To identify potential downstream gene targets of FIGLA, total RNA was obtained from normal and Figla null gonads isolated from E12.5, E14.5, E17.5 and newborn female mice. Three independent biological samples obtained from each embryonic time point and four from newborn gonads were linearly amplified, labeled with Cy3 and Cy5 and hybridized to the National Institute of Aging (NIA) cDNA microarray consists of ~22K features enriched for transcripts from newborn ovaries, pre- and peri-implantation embryos 1213. After washing, the average statistically significant intensities for each element were analyzed with Gene Spring GX software. Features that varied more than 2-fold (with a coefficient of variance less than 30%) between normal and Figla null gonads were selected for further analysis.

The M (mean log ratio) vs. A (average log₂ signal value) scatter plots reflect the fold change of differentially expressed genes in Figla null and normal ovaries on the Y axis relative to their abundance on the X axis (Fig. 1). Thus, transcripts with low intensity ratios (blue) indicate genes that are potentially up-regulated by FIGLA and transcripts with high intensity ratios (red) represent genes that are potentially down-regulated by FIGLA. As expected, no genes were differentially expressed at E12.5, a point in development prior to the onset of Figla expression. Only a few differences were observed at E14.5 and E17.5 with 6 and 4 genes up-regulated ≥ 2-fold (ρ ≥ 0.05) in normal ovaries and 8 and 1 up-regulated in Figla null ovaries, respectively (Fig. 1A). In marked contrast, 176 transcripts were ≥ 2-fold more abundant in normal and 44 were ≥ 2-fold more abundant in Figla null newborn ovaries (ρ ≤ 0.05).

The average intensities of hybridization of the 176 genes that were less abundant (i.e. potentially up-regulated, Fig. 2A) and the 44 genes that were more abundant (i.e., potentially down-regulated, Fig. 2B) in Figla null newborn ovaries were compared by hierarchical cluster analysis. Almost all the 176 potentially up-regulated genes showed similar expression pattern wherein the expression of these genes commenced only at newborn stage of the ovary development. As expected, both Zp2 and Zp3, previously described direct downstream targets of FIGLA, were up-regulated in the normal newborn ovaries, although they were not closely clustered to each other. The four genes [NIA:551381, H330A03, H3134D03, H3058H02] that were first up-regulated E17.5 and persisted in the newborn also did not cluster together (dots, Fig. 2A). The corresponding positions of the genes which were further characterized by qRT-PCR and in situ hybridizations are marked by asterisks and labeled. The 44 genes which were potentially down regulated by FIGLA (i.e., more abundant in Figla null ovaries) all had similar expression patterns with the major change in expression occurring in the newborn ovary (Fig. 2B).
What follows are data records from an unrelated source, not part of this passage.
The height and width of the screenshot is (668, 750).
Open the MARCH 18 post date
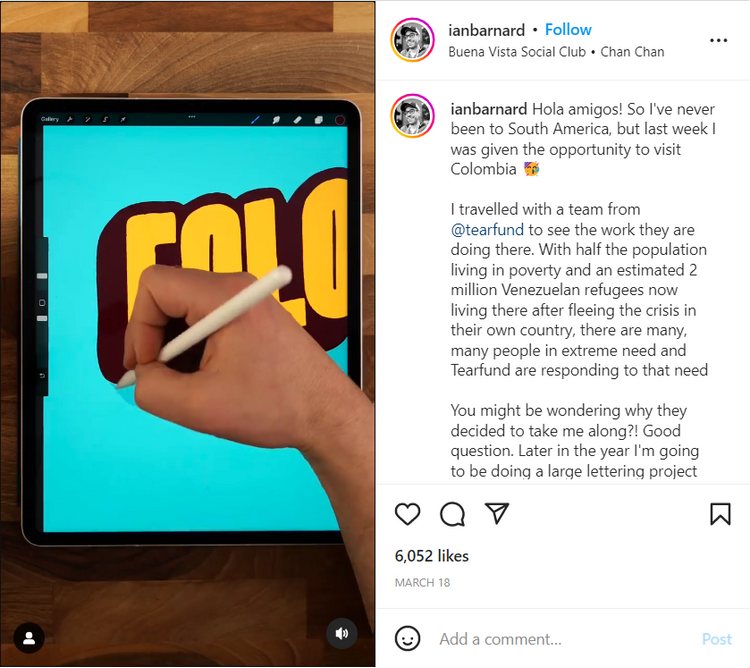pyautogui.click(x=422, y=582)
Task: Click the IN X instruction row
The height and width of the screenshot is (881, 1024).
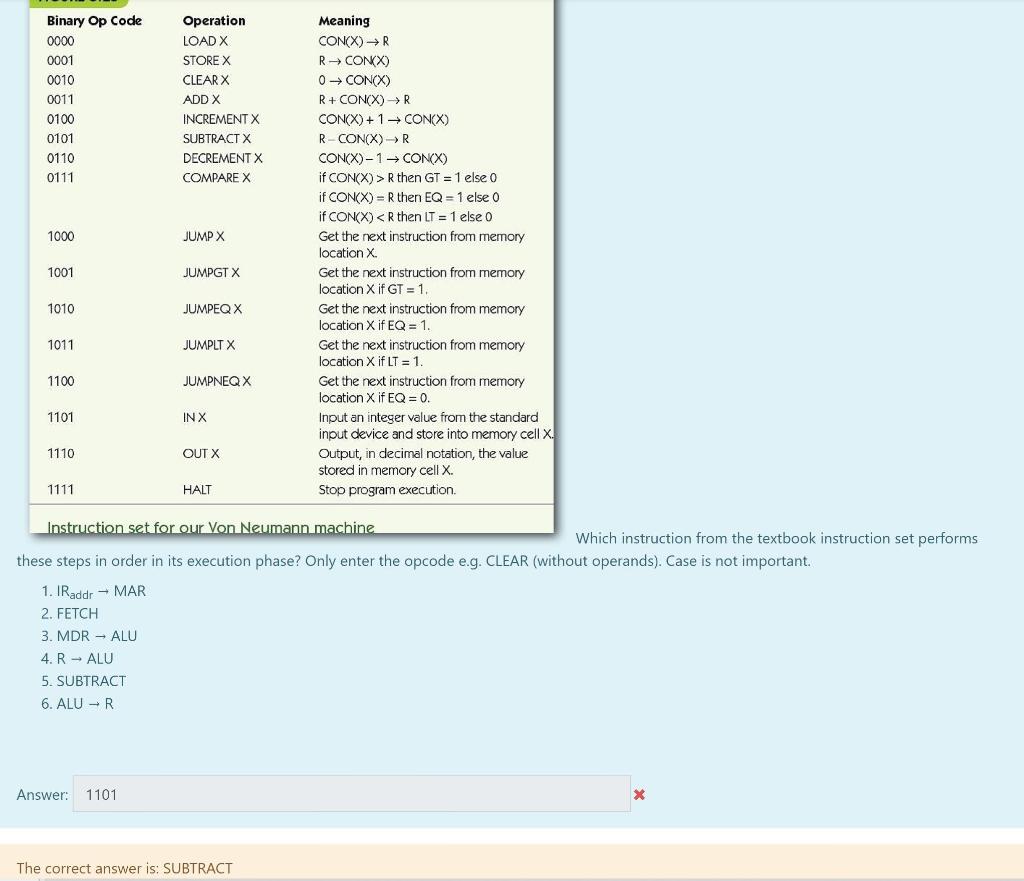Action: [x=194, y=417]
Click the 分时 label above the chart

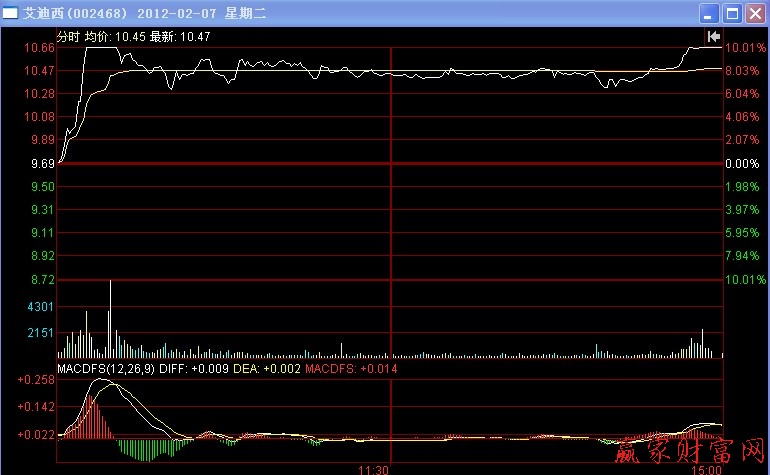(x=68, y=36)
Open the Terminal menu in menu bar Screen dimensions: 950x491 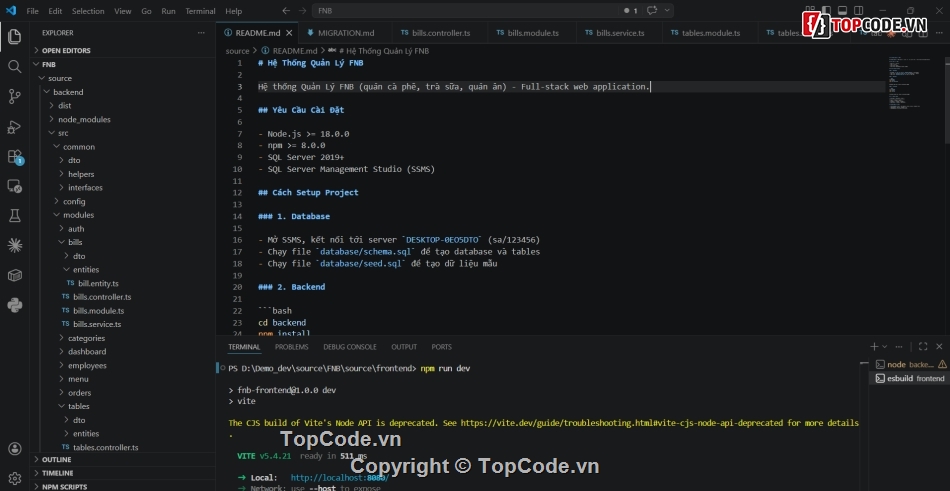(200, 11)
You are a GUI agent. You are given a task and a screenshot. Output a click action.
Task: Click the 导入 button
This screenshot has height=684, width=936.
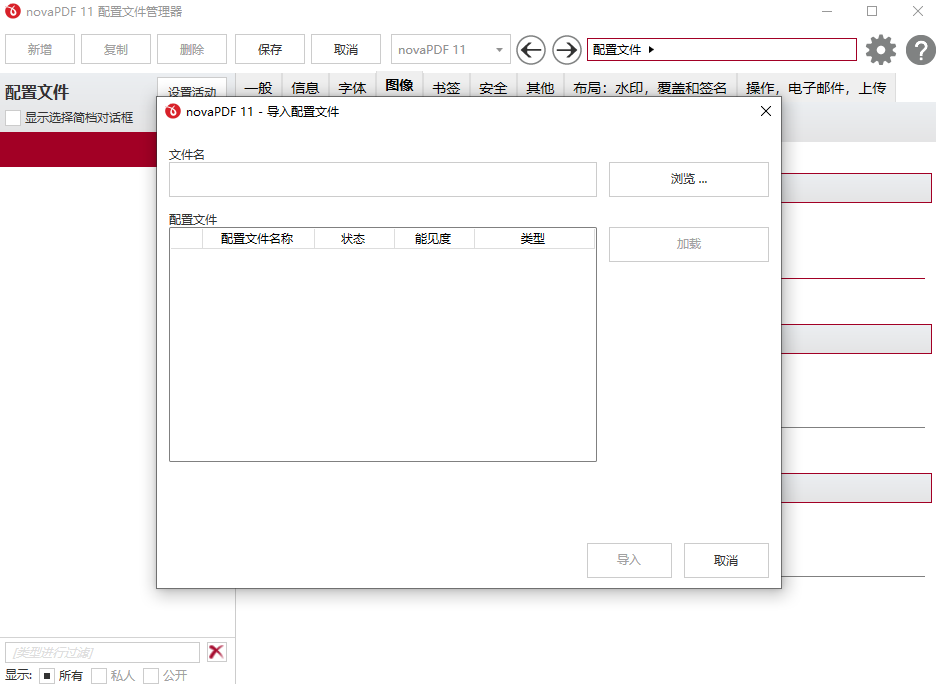(x=629, y=560)
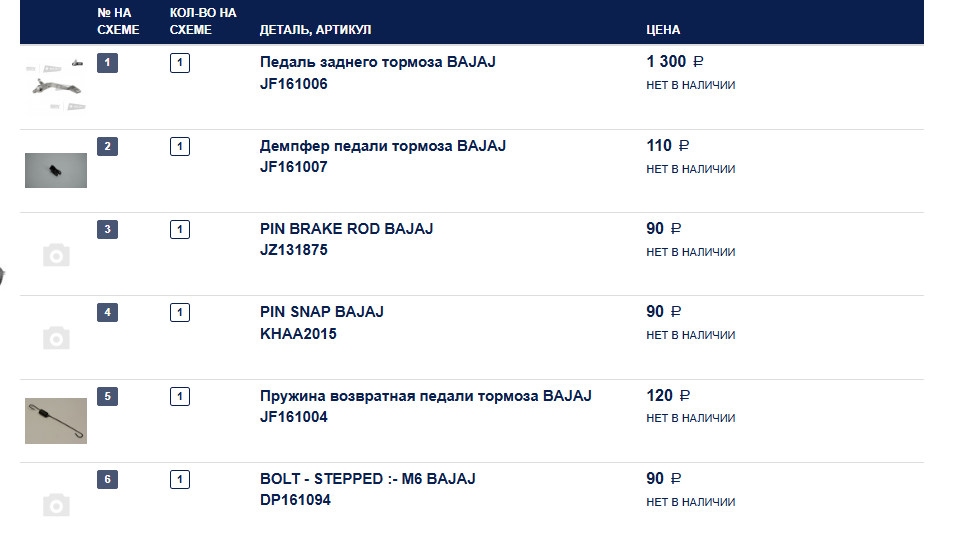Image resolution: width=962 pixels, height=536 pixels.
Task: Click scheme number badge 6
Action: click(107, 479)
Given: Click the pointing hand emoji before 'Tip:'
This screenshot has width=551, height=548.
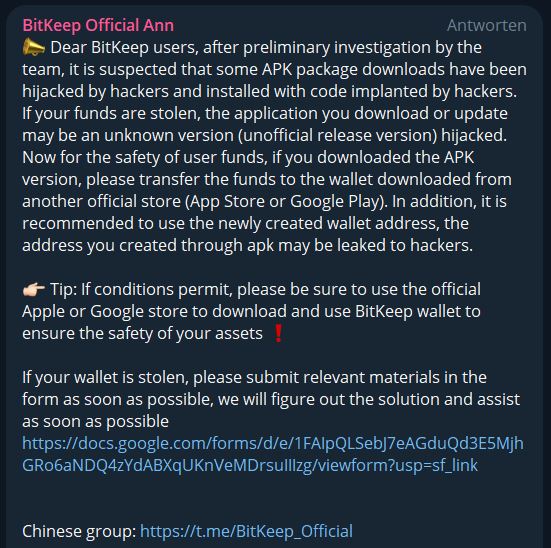Looking at the screenshot, I should pyautogui.click(x=34, y=290).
Of these, 165 of the potentially up-regulated and 38 of the potentially down-regulated transcripts were judged to differ with statistical significance after analysis of variance (ANOVA). There was no overlap of regulated genes (≥ 2-fold, ρ ≤ 0.05) among the various time points except for 2 genes [NIA:551381, NIA:H330A03] up-regulated at E17.5 that were also up-regulated in the newborn ovary (Fig. 1B). Genes that were potentially up- and down-regulated are provided (see Additional files 1 and 2). Using gene ontology software PANTHER 14, the 203 genes that were differentially-regulated in the newborn were analyzed based on their molecular function (Table 1). Of the 165 up-regulated genes, 25% were grouped in unknown molecular function category, 13% were nucleic acid binding proteins, 7% were transcription factors and 6% were genes with transferase activity. Of the 38 down-regulated genes, 23% were transcription factors, and 20% encoded proteins with nucleic acid binding functions. Two of these genes, Taf7l and Tia1, are normally expressed in the testes. Genes with unknown molecular function and transferase activity were comparable (25% and 7%, respectively) to the up-regulated genes.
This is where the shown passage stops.